On Knowing Persons
I. Sentient II. Fragile III. Quick Flame
© 2017, MaLoMaLo Press
for Soprano or Mezzo-Soprano
Total Duration: 9:15 min.
Text: Journal Entry of Angela Hendryx
This piece came about as the result of a friend’s commission and regular artistic feedback throughout the writing process. The lyrics, excerpted from one of her journal entries, present a number of deep relational questions. I evoked a sense that the singer is giving a stream of consciousness account of her thoughts through ornamentation, melismas, holding out notes on consonants, and selective repetition of small portions of text.
The issues her thoughts raise, however, move beyond abstract philosophy. Can we know others fully? Do we even want to? How does marriage impact one’s life, and can we be ready for it? What choices do we make about relationships in the midst of conflicting emotions: desire, self-preservation, romanticism, and propriety? How we choose to relate to others and how they relate to us causes us joy, frustration, tension, despair, sense of accomplishment, and hope. I sought to convey the fickle realities of these emotions and the situations they create through frequent, but textually natural changes in tempo, dynamic, and register.
Today I am in the basement of a restaurant bar in Harlem. There are live musicians (singer songwriters) and cozy wooden furniture. The tables have collages of Middle Eastern images. I love this state of being: guitars, songs, bricks, wood and dim lights. I can see why Brahms sat in pubs for hours to compose or watch local artists. My waiter is very dark and has angular cheek bones with soft lips. He smells like perfume and has an accent. His beauty will only be enjoyed for a short while. I do love the richness of his skin. It seems endless if you look at it with intent. He wears a silver watch which accentuates the slender length of his flesh. His arm is smooth and iridescent like the watch. I wish I knew where his accent comes from. I wish beauty didn't have to be fleeting or distanced. It's not always this way of course. Sometimes you can drink it something beautiful for a long time. You can get to know something intimately and become familiar with every aspect of a painting, song, or piece of music. I would say a person too, but I don't know if you can ever know someone completely. If you could, would you want to? Do we want the whole knowledge of God on persons? Still, it's beautiful when you become familiar with someone; their details are something you recognize easily.
I do wonder about my fate. Whether I will ever be married. I've enjoyed traveling immensely. Maybe I could make a lifestyle of it. Maybe I could marry someone who's comfortable with me traveling.
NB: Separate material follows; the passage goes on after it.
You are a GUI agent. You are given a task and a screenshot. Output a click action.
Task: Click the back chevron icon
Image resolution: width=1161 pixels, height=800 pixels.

If they have a more steady job it could work. Or if they had a job that allowed them to travel with me? Sometimes I think fundamental relational skills will always be underdeveloped in me. I doubt that I will be able to emotionally mature enough to handle commitments like marriage and parenting.
The beautiful waiter just offered to give me free wine. I declined. Part of me was curious and did want to get to know this person. It's too dangerous, though. What if he expected a hookup of some sort? He's a complete stranger and what trust is there? The adventurous, romantic side of me will always be curious. Still, I think I made the right choice.